An agreement to work exclusively for the principal equates to both a degree or permanency and a high degree of control by the principal. A true independent contractor is generally free to accept or reject assignments at his discretion.
Uber/Lyft drivers are kind of a weird case. From one perspective, the nexus between the service they provide and the principal’s business is almost 100%; Lyft is basically in the business of providing transportation by automobile. However, Uber and Lyft say their business is simply matching passengers with drivers.
There is no real permanency in a Lyft contract, and drivers are free to work for other ridesharing services.
Lyft drivers have a substantial investment in equipment; after all, they own the cars and presumably own a smartphone, which is all the equipment involved.
Where is largely falls down is in the control factor. Lyft doesn’t tell you what route to take, how to dress, where to wait for fares or anything like that. They just make sure your car is basically roadworthy and clean. The drivers have a clear opportunity to profit, and an equally clear opportunity to lose money. Obviously that’s not something that happens to an hourly or salaried employee.

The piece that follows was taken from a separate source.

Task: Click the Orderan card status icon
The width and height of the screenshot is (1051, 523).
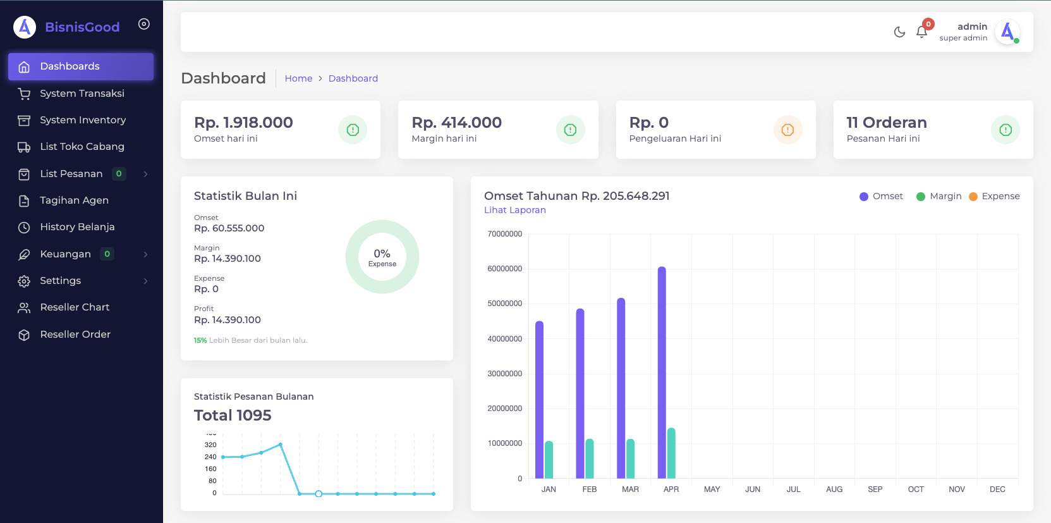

I leave the skill/initiative question up to the reader.
True, but that is just part of it. To be classified as an independent contractor you have to be ALL of A B and C. When and how many hours is just one component. Independence on how the work is to be completed is another component.
What I don’t understand about this suit is that as independent contractors they are able to deduct mileage, fuel and depreciation on their vehicle. Isn’t that a generally better deal than some degree of partial reimbursement from Lyft?
I’m an independent contractor myself and those schedule C deductions are a huge relief to me. It’s more paperwork, sure, but it’s well worth it. Is this generally less of a factor in businesses with less capital expenditures?
I suppose you’re right, at least vis a vis most folks working as independent contractors as a sideline. I purchase tons of new equipment and software on a regular basis, so it’s a major factor in my tax situation.